まともに女性と付き合ったことがないから確かに否定はできないが、それが何の関係があるのだろうか? そう返すとそれは深いため息をつかれ、とにかく連絡するまでは面会は禁止だと言われて救護院から追い出されたのだった。

そしてようやく待ちに待ったその知らせが届き、私は久しぶりに救護院を訪れた。外ではここで預かっている子供達が駆け回って遊んでいる。彼らに手を振り、同行してきた部下達は外で待たせて俺は建物の中へ足を踏み入れた。
案内された部屋の外、俺は緊張を紛らわせるように大きく息を吐くと、震える手で扉をノックした。ほどなくして返事があり、振るえの収まらない手で扉を開けた。

「失礼……」

小ぢんまりとした部屋の窓際に寝台があり、パトラはそこに半身を起こして座っている。外の景色を眺めていた彼女は、俺が部屋に入るとゆっくりと振り向いた。

「バースィル?」

1月前に見た憔悴しょうすいしきった姿はそこにはなかった。まだやつれた感じは残るものの、顔色は悪くない。少し驚いた表情で俺の姿を見上げている。
まずい。気の利いた言葉が出てこない。入口に立ち尽くしたまま内心焦っていると、背後から声をかけられる。

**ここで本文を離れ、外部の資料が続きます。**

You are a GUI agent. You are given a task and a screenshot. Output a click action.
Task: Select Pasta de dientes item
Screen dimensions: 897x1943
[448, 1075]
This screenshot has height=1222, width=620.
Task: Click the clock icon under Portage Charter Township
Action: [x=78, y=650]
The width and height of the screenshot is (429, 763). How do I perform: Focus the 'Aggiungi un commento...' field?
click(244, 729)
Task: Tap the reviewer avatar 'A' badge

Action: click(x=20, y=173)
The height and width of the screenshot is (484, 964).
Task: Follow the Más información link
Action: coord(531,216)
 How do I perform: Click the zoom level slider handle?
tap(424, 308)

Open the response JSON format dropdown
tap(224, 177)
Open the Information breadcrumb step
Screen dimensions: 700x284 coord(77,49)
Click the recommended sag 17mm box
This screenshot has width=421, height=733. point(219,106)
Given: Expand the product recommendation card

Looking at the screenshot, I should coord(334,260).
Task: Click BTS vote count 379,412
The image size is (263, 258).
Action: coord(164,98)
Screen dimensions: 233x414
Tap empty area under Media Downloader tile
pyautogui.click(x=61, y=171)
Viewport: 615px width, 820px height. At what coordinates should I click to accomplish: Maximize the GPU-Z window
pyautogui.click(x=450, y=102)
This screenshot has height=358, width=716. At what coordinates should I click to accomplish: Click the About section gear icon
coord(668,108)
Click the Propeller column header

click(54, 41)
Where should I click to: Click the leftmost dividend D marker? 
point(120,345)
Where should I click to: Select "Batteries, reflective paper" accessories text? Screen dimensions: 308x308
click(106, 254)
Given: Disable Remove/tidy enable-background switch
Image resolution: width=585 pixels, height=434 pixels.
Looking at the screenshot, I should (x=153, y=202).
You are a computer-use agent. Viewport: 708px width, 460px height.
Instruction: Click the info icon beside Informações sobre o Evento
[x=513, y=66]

「ちょっと、そんなところに立っていないで中に入りなさいよ。それと、あまり長時間はダメだからね」

偶然? 通りかかった藪医者に背中を押されて部屋の中に踏み込むと、背後で扉が閉まった。俺は我に返るとようやく彼女の傍に寄って持参した見舞いの花束を差し出した。彼女は顔をほころばせると、小さく礼を言ってそれを受け取ってくれる。

「なんか……立派になったね」
「そうか?」

しみじみと彼女が呟くが、俺は自分が変わったなどとは思ってもいない。確かに俺自身の肩書が立派になった。そして仲間達のおかげもあって実家も随分豊かになったが、それでも下級貴族の嫡男なのは変わりないことだ。
結局どう話を続けていいかわからず、また沈黙が続く。こんなことなら女性との気の利いた会話術を仲間の誰かに聞いておけばよかった。

「私……どうなるんだろう」

あれこれ考えこんでいるうちに、パトラがポツリと呟く。花束を膝の上に乗せたまま寂しそうに俯いていた。
夫に監禁されていたところを救出されて現在に至るわけだが、その夫は様々な罪に問われて獄につながれている。罪状には武器の密輸などもあり、場合によっては一族縁者も罪に問われるのだ。妻という立場でいる以上無関係ではいられないと思っているのだろう。そこでようやく自分がすべきことに気づいた。

「パトラは自由だ」
「え?」
「君が受けた仕打ちを知ったライラ様が激怒され、こんな婚姻は無効にしろと陛下に奏上された。もちろん君自身の意向は尊重されるし、望めばこの10年間に受けた仕打ちに対する慰謝料も受け取れる」

パトラは顔を上げると、驚いた様子で俺の顔を見上げる。この救護院は亡きナディア様が社会的に立場の弱い人のために設立された施設だ。その意思を娘であるライラ様が受け継ぎ、この暗黒ともいえる10年間も細々と支援されて維持し続けた。だからここに運び込まれたパトラのことをライラ様はお知りになられたのだ。
まあ、それも見越してここへ保護したのは確かだ。ちなみにアブドゥルが即位したことによってここは再び国の管理下に置かれることになった。

「自由……」
「うん。だから、まずは体を治して、そしてこの後どうしたいかゆっくり考えたらいい」

彼女はなかなか実感がわかないのだろう。途方に暮れた様子で固まっていた。とにかくゆっくり考える時間は必要だろう。黙っていた時間が長すぎて思った以上に時間が経っている。そろそろお暇しないと、あの藪医者が強制排除に乗り出してくる。